On Sunday, February 26, the Utah Viola Society is proud to present our guests Caitlyn Valovick-Moore, flute and piccolo, and David Yavornitzky, double-bass, in a performance of the Erwin Schuloff Concertino for Flute, Viola, and Double-bass.
Erwin Schuloff (1894-1942) was a Czechoslovakian composer and pianist. He showed musical talent from a young age, and at age 10 Antonin Dvorak recommended him for study at the Prague Conservatory where he studied composition and piano. He continued his musical education in Vienna, studying composition with Max Reger. (He later studied briefly with Claude Debussy, and though their teacher-student relationship was short lived, one can hear the influence of Debussy’s music in Schuloff’s style.)
Schuloff’s compositional career is generally divided into four periods. The Concertino, written in 1925, falls in the middle of his third period which is marked by the influence of Debussy, his exploration of jazz, and interest in folk music. Schuloff’s synthesis of these styles can be heard in the Concertino. It was premiered in 1926 by a group comprised of the flautist for whom the piece was written, Hermann Wilber Drauber, and the Hindemith brothers, Paul Hindemith playing viola, and his brother Rudolph Hindemith playing double bass.
Schuloff’s later compositional period is known as “Socialist Realism” and included a cantata setting of the Communist Manifesto. His compositions were labeled “degenerate” by the Nazi party, and he was no longer allowed to perform in Germany. He applied for citizenship to the Soviet Union, but before he could leave Czechoslovakia, he was arrested and sent to a concentration camp in Wülzberg, Bavaria, where he died of tuberculosis in 1942.

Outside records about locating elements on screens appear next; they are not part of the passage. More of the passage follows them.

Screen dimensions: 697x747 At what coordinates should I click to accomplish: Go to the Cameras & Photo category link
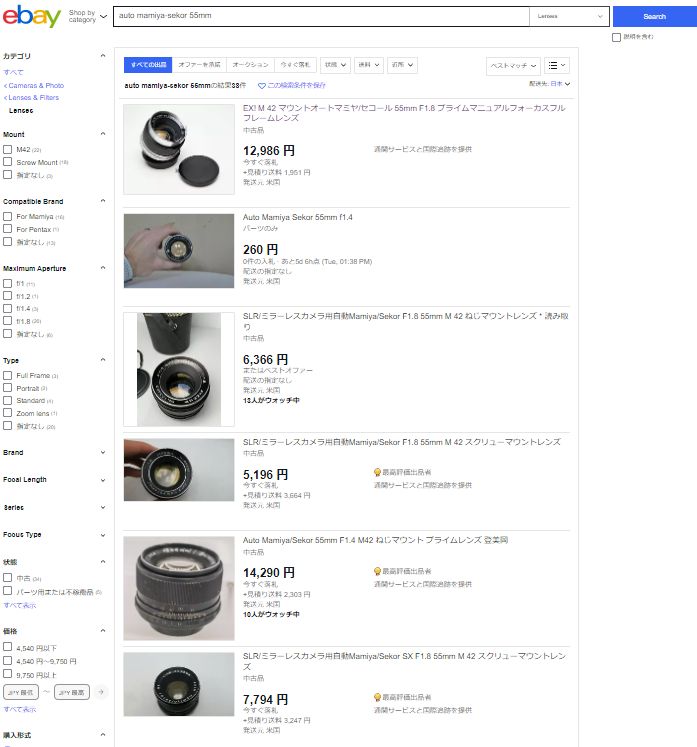35,86
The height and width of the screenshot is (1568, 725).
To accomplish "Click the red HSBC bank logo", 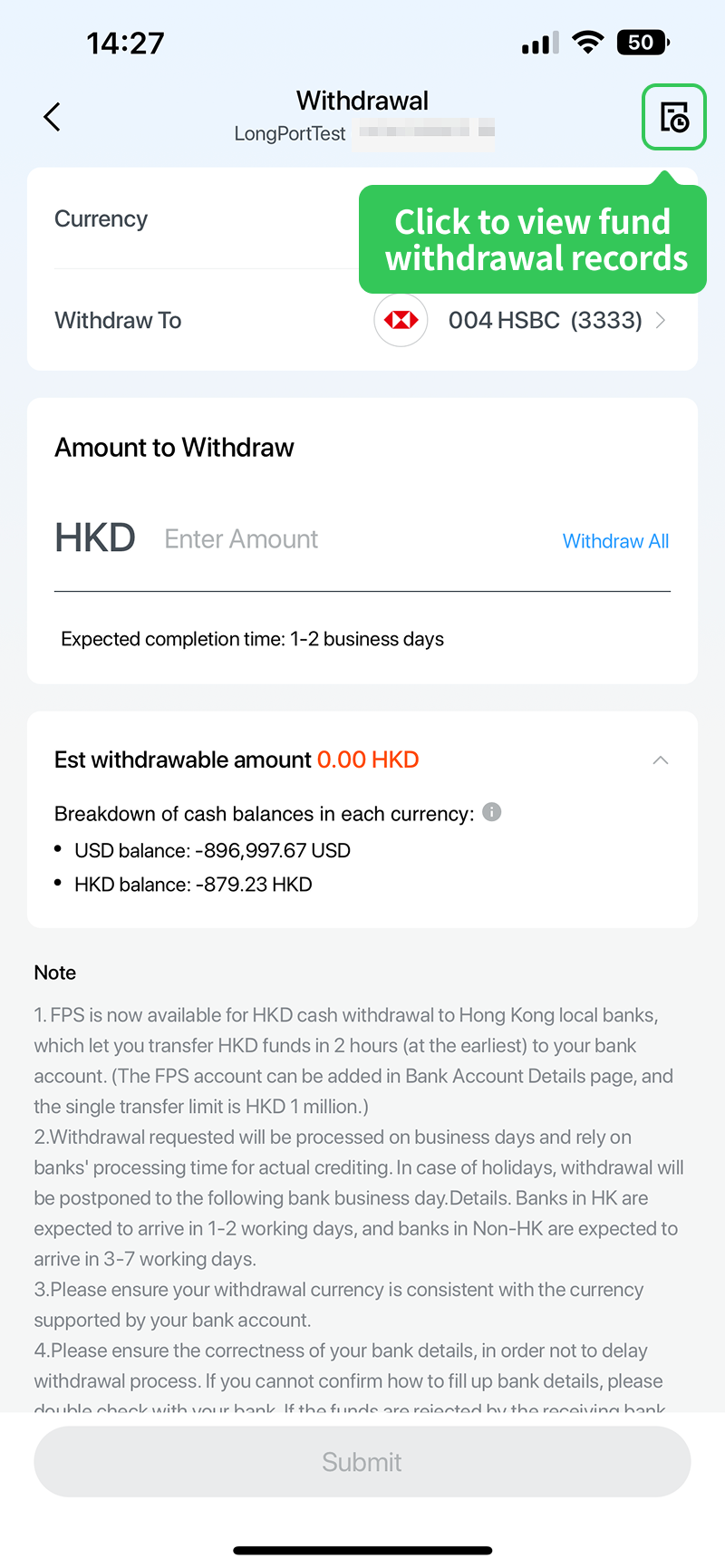I will 401,320.
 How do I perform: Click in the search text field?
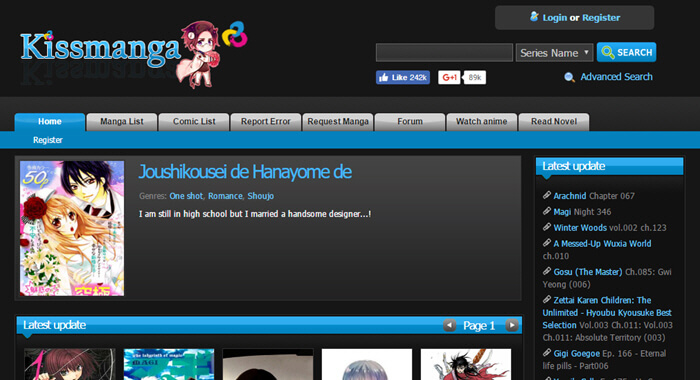pos(444,53)

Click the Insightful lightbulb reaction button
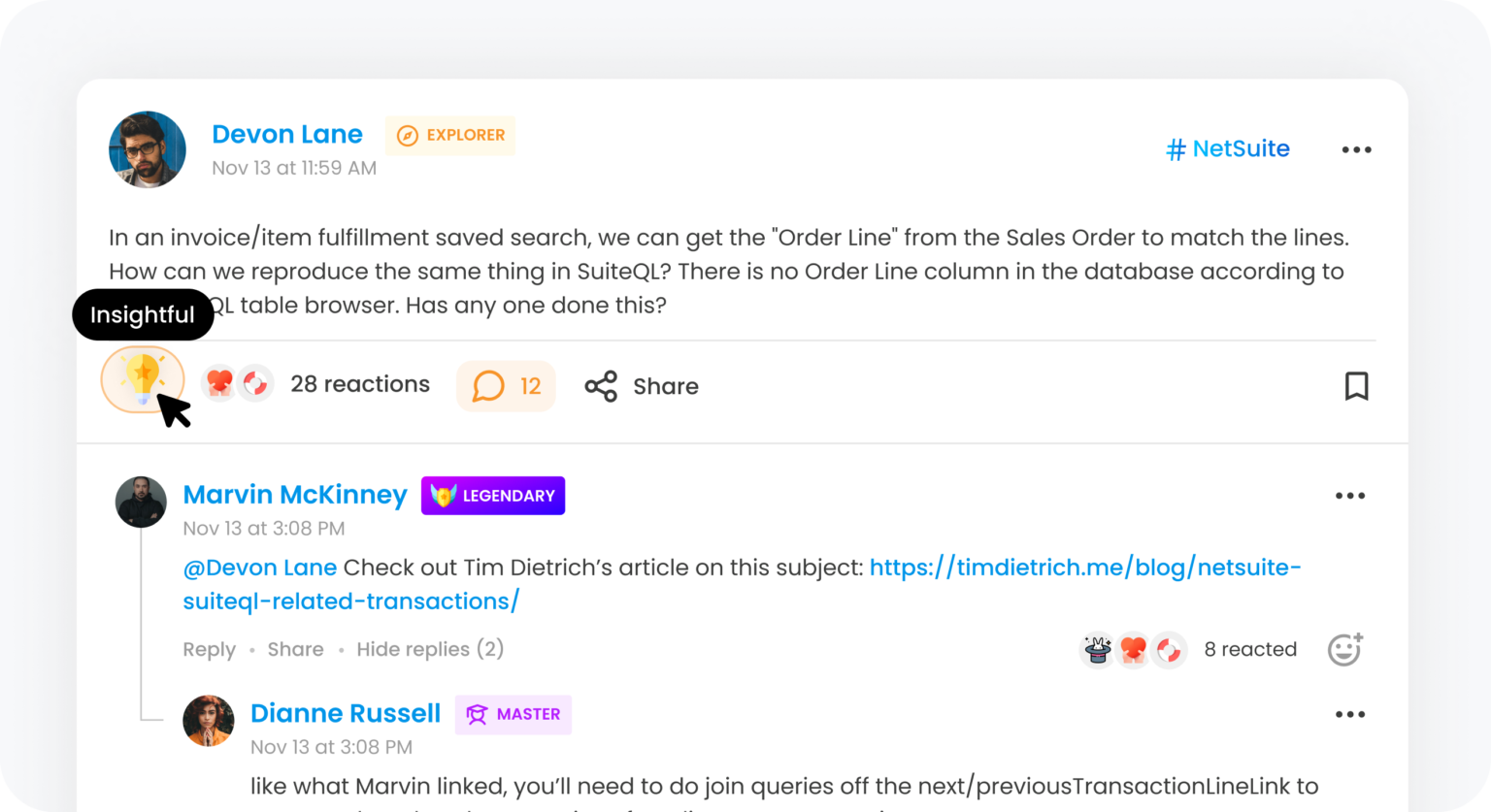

The Concertino is in four movements: Andante con Moto, Furiant, Andante, and Rondino. Throughout the trio one hears the influence of folk music, the freedom and counterpoint of jazz, and the textures of Debussy. The first movement opens with a viola bass ostinato under an exotic-sounding flute melody reminiscent of Debussy. The second movement is a folksy and rustic dance in 5/8 time. The third movement has some of the most interesting counter point of the piece, with each instrument getting a turn at a Ruthenian folk song, with the accompanying instruments dovetailing the melody. The final movement is another folk dance and includes a piccolo melody described by Schuloff as a “Moravian seller of shepherd’s flutes in the streets of Prague.”
We’ve enjoyed putting together the Schuloff Concertino. Caitlyn, David, and I agree that the most interesting thing about the trio is the range, reaching at times a 4-octave span between the bass and piccolo, with the viola sandwiched in between. One would think that working with such a large range would be challenging, but Schuloff’s writing for each instrument is so idiomatic that each voice works well independently and yet pairs beautifully with the others. We love that Schuloff’s compositional voice is unique; while he’s been influenced by many types of music and compositional techniques, his synthesis of those influences creates a very personal style. We also enjoy how he writes counterpoint. The melodies are very clearly written, but the accompanying lines help take the listener in a different direction.
My favorite part about working on the trio has been getting together with my wonderful Utah Symphony and University of Utah colleagues Caitlyn and David. Playing chamber music is a highlight and delight for us, but I am deeply honored to be able to perform with such high caliber musicians as Caitlyn and David. In case you miss this performance, you can catch us again on March 26 at 7 pm in Libby Gardner Hall for a Sundays at 7 program.